Nigeria’s new tax laws signed by Tinubu will impact inflation, competitiveness: LCCI

The Lagos Chamber of Commerce and Industry has commended President Bola Tinubu’s government for signing four landmark tax reform bills into law.
In a statement on Friday, LCCI director-general Chinyere Almona said the tax reforms were expected to impact four major areas of the Nigerian economy.
The tax reform bills were signed into law by President Bola Tinubu on Thursday.
They included the Nigeria Tax Bill (Ease of Doing Business), Nigeria Tax Administration Bill, Nigeria Revenue Service (Establishment) Bill and the Joint Revenue Board (Establishment) Bill.
Ms Almona listed the areas of impact to include inflation, trade competitiveness, tax compliance, and investor confidence. She said the reforms, passed after extensive stakeholder consultations, marked a significant milestone in Nigeria’s journey toward a more transparent, efficient, and growth-aligned fiscal framework.
She added that unifying Nigeria’s complex and fragmented tax laws, along with the digital and institutional upgrades in the bills, provided the private sector with a better platform to grow and compete.
“The potential impact of inflation is twofold: in the short term, as businesses re-price, the broader tax net and initial compliance adjustments may trigger a slight increase in core inflation, estimated between 40 and 60 basis points.
“However, in the medium term, the reduction of tax inefficiencies and a shift from monetary financing to sustainable revenue should help ease price pressures. With essential goods and services now exempt from value-added tax, we expect this move to ease the cost of living for millions of Nigerians,” she stated.
Ms Almona said the new tax laws would also significantly improve Nigeria’s trade competitiveness.
She noted that with the introduction of a unified filing system and streamlining state and federal tax processes, businesses could see compliance time fall by up to 40 per cent.
She added that the development would effectively reduce transaction costs and support Nigeria’s export competitiveness under the African Continental Free Trade Area.
“Tax compliance is another area where the reforms are poised to deliver tangible gains.

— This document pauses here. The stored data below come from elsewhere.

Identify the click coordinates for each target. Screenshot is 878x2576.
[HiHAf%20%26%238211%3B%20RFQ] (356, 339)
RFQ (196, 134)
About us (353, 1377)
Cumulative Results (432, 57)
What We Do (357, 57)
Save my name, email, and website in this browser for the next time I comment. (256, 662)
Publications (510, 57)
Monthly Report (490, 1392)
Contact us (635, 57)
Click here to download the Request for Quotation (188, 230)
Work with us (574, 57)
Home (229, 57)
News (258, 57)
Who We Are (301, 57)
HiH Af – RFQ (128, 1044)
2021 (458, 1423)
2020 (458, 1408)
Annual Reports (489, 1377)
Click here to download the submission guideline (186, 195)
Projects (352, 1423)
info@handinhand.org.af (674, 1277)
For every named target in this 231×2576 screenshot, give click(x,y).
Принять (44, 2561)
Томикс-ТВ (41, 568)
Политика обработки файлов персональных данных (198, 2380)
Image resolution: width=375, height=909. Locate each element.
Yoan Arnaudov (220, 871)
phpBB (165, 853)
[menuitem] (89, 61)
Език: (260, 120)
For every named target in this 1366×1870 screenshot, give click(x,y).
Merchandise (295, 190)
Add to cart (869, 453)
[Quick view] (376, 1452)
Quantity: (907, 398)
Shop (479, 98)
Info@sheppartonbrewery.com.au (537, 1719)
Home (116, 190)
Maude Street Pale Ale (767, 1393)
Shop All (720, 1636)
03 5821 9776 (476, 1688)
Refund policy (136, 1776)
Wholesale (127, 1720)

Nigeria’s tax-to-gross-domestic-product ratio, currently at 7.9 per cent, is among the lowest in sub-Saharan Africa.
“With full implementation, the LCCI projects an increase in non-oil tax revenues by N3.2 trillion over the next two years, pushing the tax-to-GDP ratio toward 12 per cent by 2027,” she stated.
The LCCI chief added that these new laws, with their institutional safeguards and digital monitoring platforms, sent a strong signal of fiscal discipline and reliability.
She stated that the independence of the emerging Nigerian Revenue Service, supported by robust performance reporting, would further enhance credibility and reduce the risk premium associated with long-term investments.
“We recognise that passing legislation is only the first step. Successful execution will require close coordination across federal, state, and local government areas and robust monitoring and feedback from the private sector.
“We urge the immediate rollout of a public-facing implementation roadmap, beginning with pilot e-tax systems in high-volume states such as Lagos, Rivers, and Kano. The next six months before the full implementation in January 2026 should provide sufficient space for pilot phases and ensure all gears are engaged for optimal performance,” Ms Almona added.